In the last few weeks we have been questioning whether the market had the legs to keep moving higher or has the overbought market become a bit tired as expectations of profits and the economy appeared to get ahead of itself.
From a target perspective, several months ago we calculated 1020 as longer-term resistance area and 1170 as a major long-term resistance level where the market should find some correction. Considering we reached 1148, as the current high, before selling off, we may now be in a correcting process.
Keep in mind corrections can take place in a few forms. 1) Price basis: the price could reverse to major support levels. 2) Temporal: where the price doesn't really move, but the market just marks time and moves sideways until the next leg.

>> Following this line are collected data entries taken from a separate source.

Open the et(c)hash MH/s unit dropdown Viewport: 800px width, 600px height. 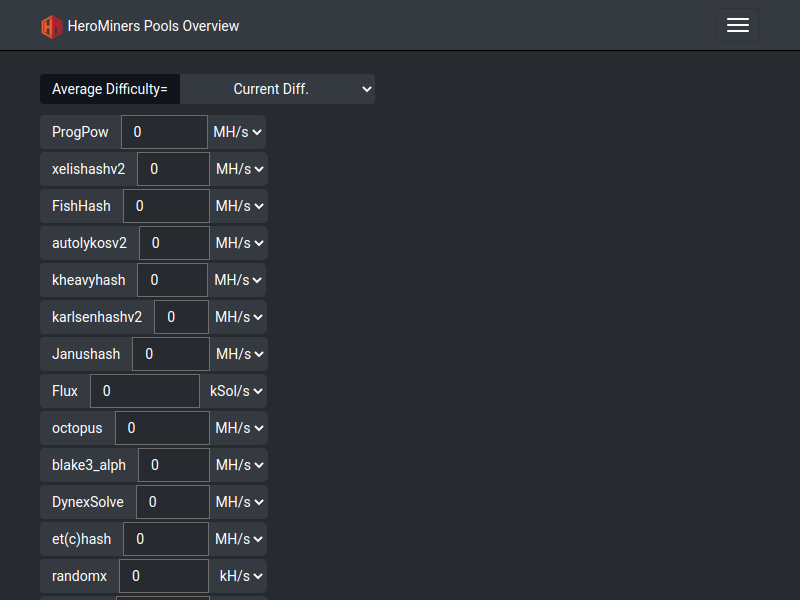point(238,539)
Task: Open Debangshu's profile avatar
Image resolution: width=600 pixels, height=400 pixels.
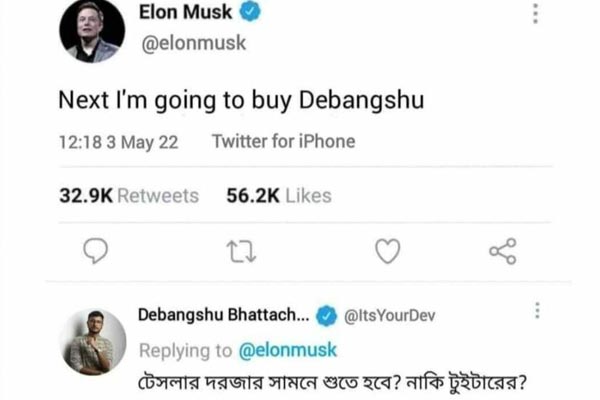Action: tap(92, 342)
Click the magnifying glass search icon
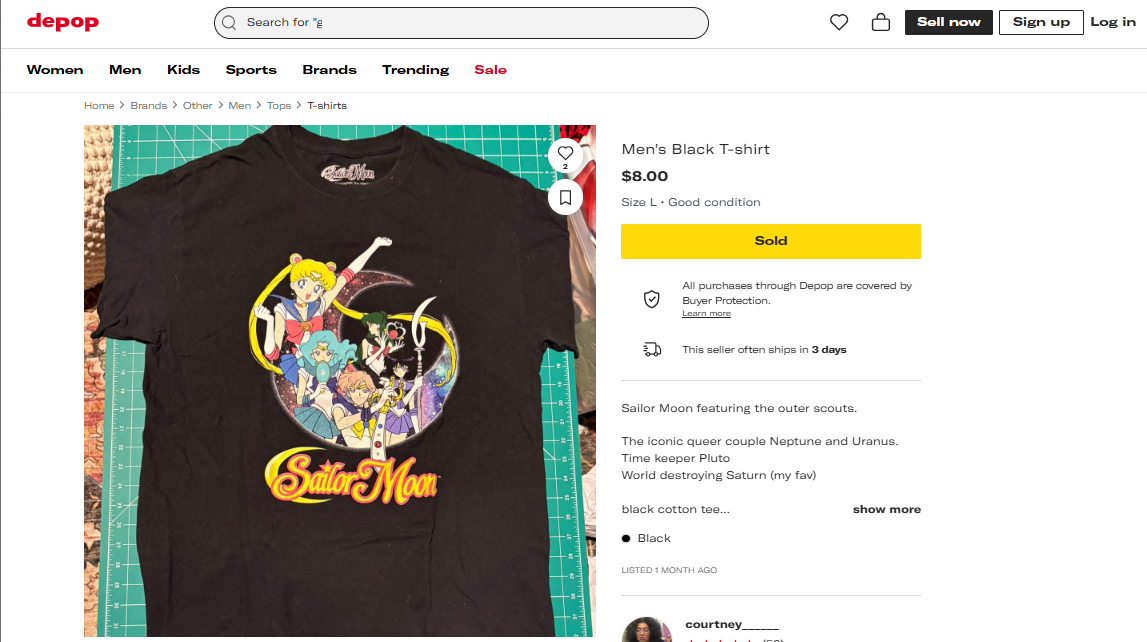The image size is (1147, 642). [x=230, y=23]
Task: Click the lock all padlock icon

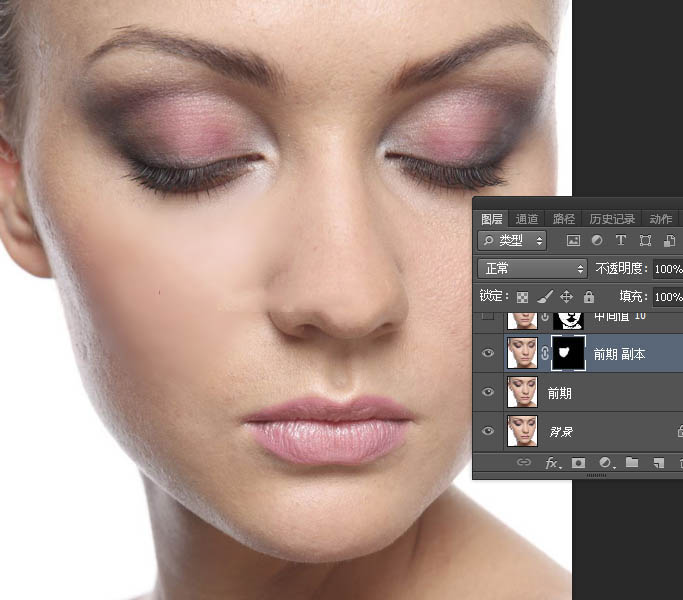Action: 589,297
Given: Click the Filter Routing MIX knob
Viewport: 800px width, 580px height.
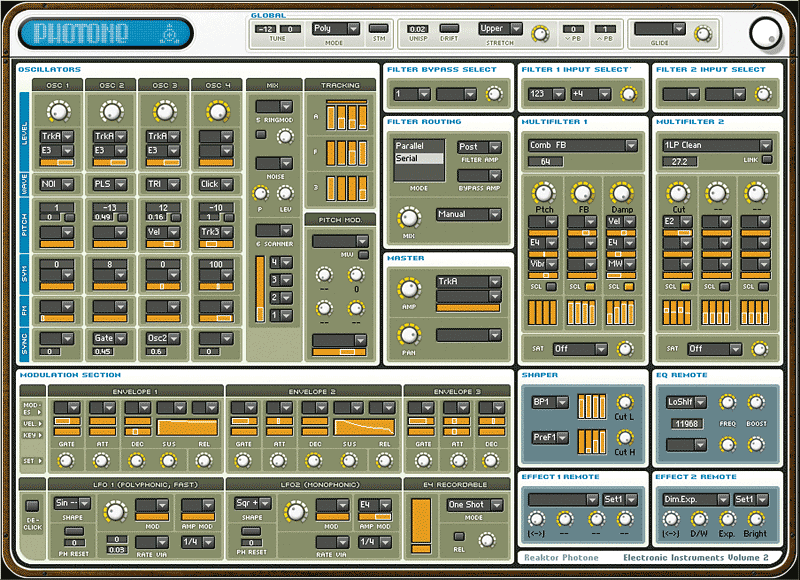Looking at the screenshot, I should 408,217.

On 12/21/09 we received a longer-term buy signal (basis the March contract). On 1/12/10 the longer-term buy signal ended, but was not confirmed by the DJ that a short signal should be starting. But we were getting a sell signal for the emini NASDAQ contract on 1/12/10. Thus creating a confusing scenario. For several weeks it appeared the market has be seeking some sort of equilibrium and trying to discover where it should go next.
On 1/15/10 we received another longer-term buy signal for the emini S&P. On 1/19/10 the long-term buy signal ended. On 1/20/10 this was confirmed as a longer term sell signal by the DJ contract.
Where do we go from here?
On 1/11/10 the March contract reached 1148 and tested that high on 1/15/10 at 1147.25 before selling off into 1/22/10. There are initial indications that the market may be getting a little oversold in the short term.
We are not looking for a major sell off, but only a healthy over-needed correction before the next leg up.
There is an initial resistance, basis March at 1097 to 1105. If this level is broken, the next level of resistance is 1115 to 1128. Both of these price areas were major resistance levels prior to the market moving higher.
There is an initial support level, basis March at 1089 to 1075. If this level should be broken there is major support at the 1059 to 1040 price range. Ultimately if the market should have a sharp sell off, somewhere around the 950 price range should be a bottoming of this correction, if the 1040 area doesn't hold.